The court also criticised the investigative approach, observing that using approver testimony to fill gaps in the prosecution’s case raised constitutional concerns.
According to Bar and Bench, the judge stated, “If such conduct is allowed, it would be a grave violation of the Constitutional principles. The conduct where an accused is granted pardon and then made an approver, his statements used to fill the gaps in the investigation/narrative and make additional people accused is wrong.”
CBI argues discharge order of Kejriwal and Sisodia is legally flawed
In its revision petition, the CBI has argued that the discharge order is legally unsustainable and based on a flawed assessment of evidence.
The agency contended that the trial court effectively conducted a detailed evaluation of evidence — something it said was inappropriate at the stage of framing charges.
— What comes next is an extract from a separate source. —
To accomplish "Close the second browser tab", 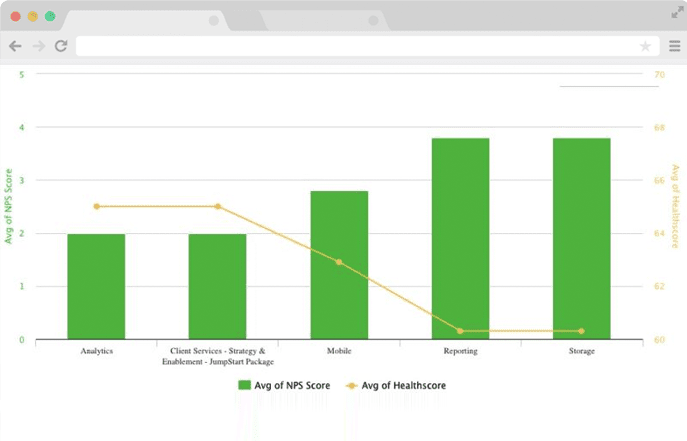I will coord(373,20).
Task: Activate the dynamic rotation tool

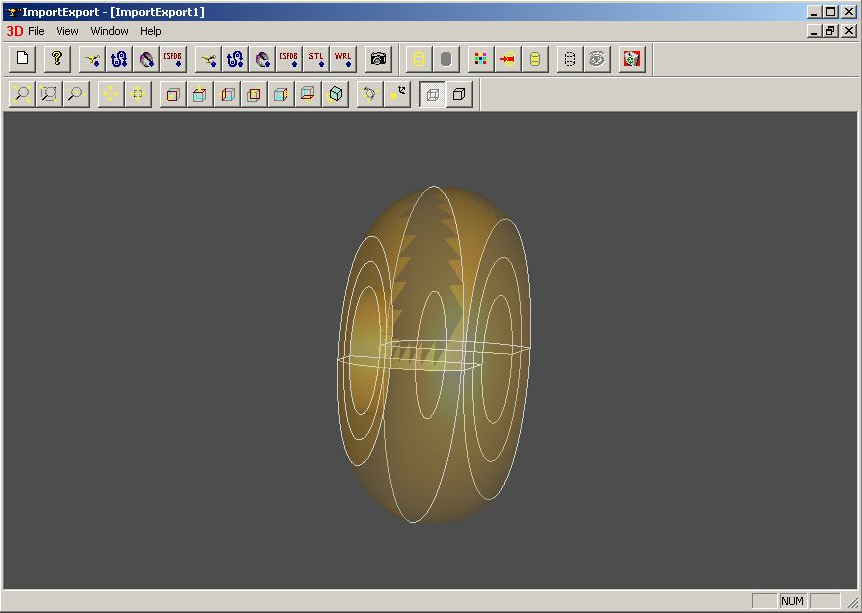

According to the petition cited by Bar and Bench, the agency argued, “The Ld Special Judge has passed the impugned order on a selective reading of the prosecution case, disregarding the material showing the culpability of the accused.”
It also criticised the trial court’s direction for departmental action against the investigating officer, describing the observation as deeply troubling.
The Solicitor General further argued that the ruling was akin to an acquittal without a full trial.
As reported by Bar and Bench, he told the High Court, “This is an order of acquittal without trial. It is as bad as that. It may sound like an overstatement, but it is an understatement.”
Defending the investigation, he added, “At least with my limited experience in this field, I have not come across such meticulous evidence collected by an investigation agency.”
He also criticised the trial court’s approach to evaluating approver testimony, arguing that corroboration is not required at the stage of charge framing.
According to Bar and Bench, he submitted, “This (the judgement) is turning criminal law on its head. Approver statements do not need corroboration till the stage of trial. They [approvers] can be cross-examined (during trial). Approver has not been placed before the court in the witness box, not examined, not cross-examined. His approvership is before the magistrate, and it is nobody’s case that he became an approver under threat or coercion.”
Questioning the reasoning of the trial court further, he added, “So, now we have to show that the person personally handled the cash, like in the past when an officer was caught red-handed with cash?”